Counterfactual speculations aside, these are the types of information about the ancient Roman Empire Associate Professor and network analysis expert Michele Coscia and archaeologist at Aarhus University Tom Brughmans are hoping to uncover. Their interdisciplinary research project Past social network reconstruction from material culture data, which has just received 2.99 million kroner from Villum Synergy, is a data-driven collaboration between archaeologists and network scientists that sets out to create the first integrated computational workflow for reconstructing past social networks from material culture data.
Determining what archaeological artifacts signify is a difficult process. When archaeologists excavate one site, they will sometimes find artifacts that correspond to or are very similar to artifacts found at another site. That means there is a relation between the two sites, but uncovering the nature of that relation is easier said than done. Did the inhabitants of the two sites simply trade with each other, or is there a stronger social relationship between the sites? Did the inhabitants know each other? Were they related?
“Network analysis may help us answer those questions. The project is about developing methods for network analysis that will allow us to say something meaningful about relations in ancient Rome based on material culture. Ultimately, we want to create solid methods that allow us to detect these types of relationships based on what we know about excavated artifacts,” says Michele Coscia.
According to the researcher, social networks shape human behaviour and interactions. They are a medium through which beliefs, innovations, and diseases spread. An accurate reconstruction of past social networks using archaeological data will enable a better understanding of cultural and disease transmission in past and present human societies.

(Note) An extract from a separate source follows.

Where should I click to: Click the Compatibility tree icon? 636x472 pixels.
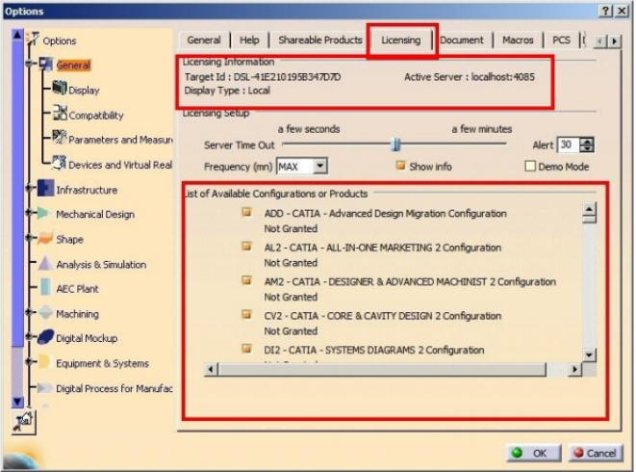pos(59,115)
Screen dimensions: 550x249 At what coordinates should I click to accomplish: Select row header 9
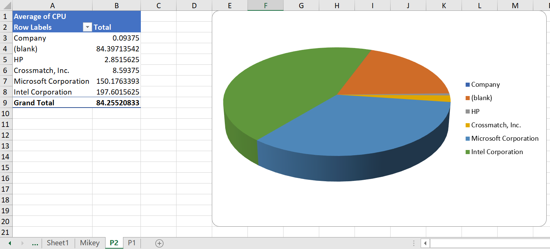click(5, 103)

The researcher hopes that the project will enhance archaeological methods and theory for network data representation of material culture data and for testing assumptions about how this data reflects past social networks. Hopefully, it will also enrich network science: archaeology provides network data with critical incompleteness issues, but it is also rich in metadata.
“The project will enable studies on the diversity of social networks of our species, and how processes evolve over long time periods beyond the scope of current social network studies,” says Michele Coscia.